If you want to get Big Money out of politics just make it, in a roundabout way, illegal. The 1910 law was repealed in 1971, but during its span of 61 years Big Money as we know it today played no part in American politics.
But now Big Money rules supreme, a tsunami of cash pouring into political campaigns since Citizens United opened the floodgates. It flows from the “One Percenters,” those rewarded so handsomely by today’s status quo: the nation’s corporate interests and our wealthiest citizens. Their lavish campaign contributions enable them to dominate elections and to tilt public policy toward their interests alone. This is a travesty of democracy, and to maintain their privilege the donors of Big Money will seek to destroy any threat to it.
The Green New Deal is such a threat, a mortal threat: it promises a brighter future for the rest of the American people, the other 99%.1
Big Money’s leverage derives from the stratospheric costs of political campaigns. If Congress could limit those costs somehow to a tiny fraction of what they are today, then Big Money would be rendered superfluous and the One Percenters irrelevant.
Congress once did this. In a similar political environment more than a century ago it enacted a pair of campaign finance reform laws to protect elections from the corrosive influence of great wealth. One passed in 1907 was partially effective, and the subject law in 1910 was decisive.
Both laws were repealed six decades later, unfortunately, an action marking the first stroke in fifty years of savage attacks on American democracy. (The coup de grace was Citizens United.)

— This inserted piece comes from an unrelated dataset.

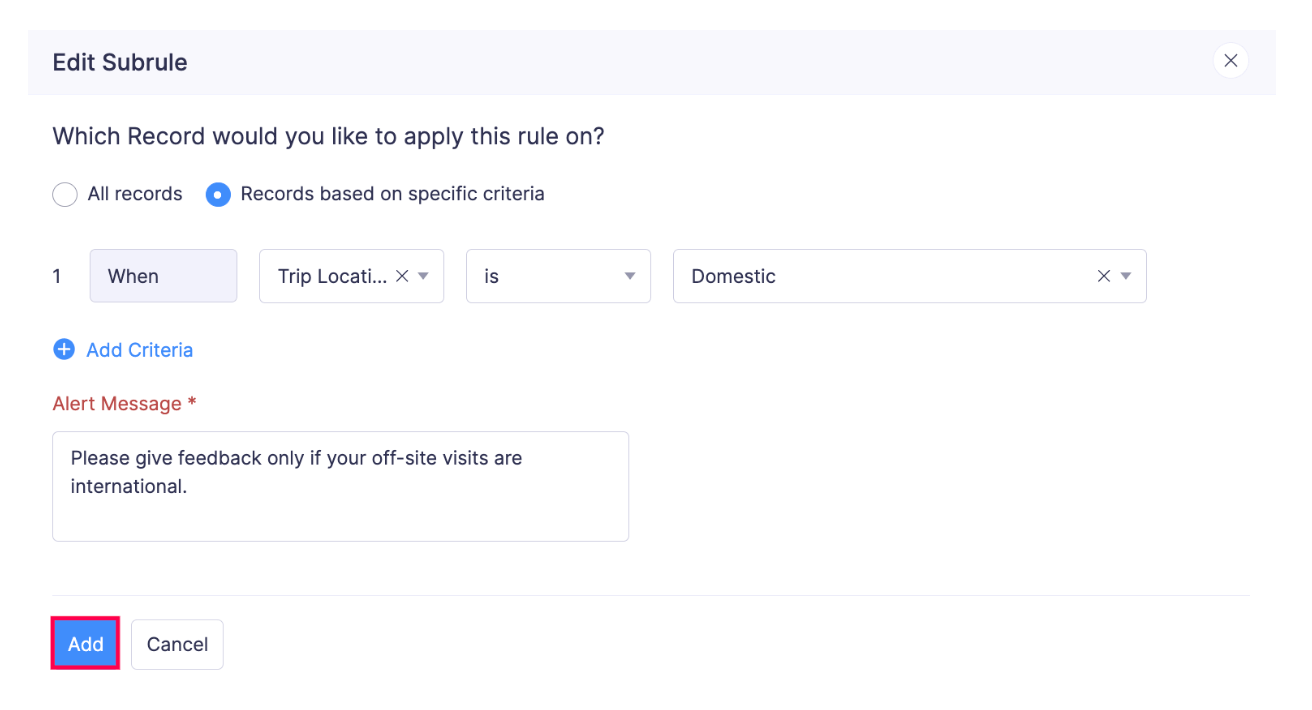Close the Edit Subrule dialog
1312x710 pixels.
pos(1230,61)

Taken whole the Green New Deal seeks to repair the damage. It will reclaim the earlier, humane, more equitable political economy of the mid-20th century, when a single income from a well-paying job provided families with decent housing, wholesome food on the table, and affordable healthcare. When public services, facilities, and infrastructure were well funded, well maintained, abundant. When you could work your way through college. When “welfare” was not ridiculed, but meant compassionate care for the disadvantaged. When a Republican president built the Interstate highways; when his Democratic successor sent us to the moon.
Not perfect, not totally free of injustice, but this was a vibrant democracy: before those two campaign-reform laws were repealed in 1971; before Ronald Reagan killed anti-trust enforcement with purposeful neglect, and installed deregulation, privatization, and rancid neoliberalism as Washington’s governing memes; before he and his successor George H.W. Bush tripled the national debt in 12 years, slashing taxes and flooding the military with borrowed money; before Bill and Hillary Clinton abandoned the traditional Democratic voters, selling out the party to Wall Street greed and triggering the Great Recession; before George W. Bush took us into the disastrous wars of imperialism we are fighting still; before Barack Obama granted sub rosa pardons to criminal Wall Street executives and shoveled billions of taxpayer dollars back into their banks; before Citizens United; before William and David Koch took up seriously the financing of political campaigns1, and before the crypto-facism of the Trump Administration.
Five decades of body blows. The Green New Deal has much to repair and recover.
The Green New Deal is a project of the Sunrise Movement. Addressing climate change as the umbrella issue, it is a comprehensive unyielding demand for justice— social, racial, environmental, political, and economic justice.
Full-spectrum justice is absent when a government favors the rich and the corporate. The Green New Deal stands opposed to this: the fossil fuel corporations, for starters, will be forced to yield to the well being of all the American people. Other industries, too: the healthcare and banking sectors impose great injustices today, and so does the exorbitant cost of higher education. So does a racially-biased criminal justice3 system poisoned with profit seeking. So does the Department of Defense, squandering half the discretionary budget. And so forth.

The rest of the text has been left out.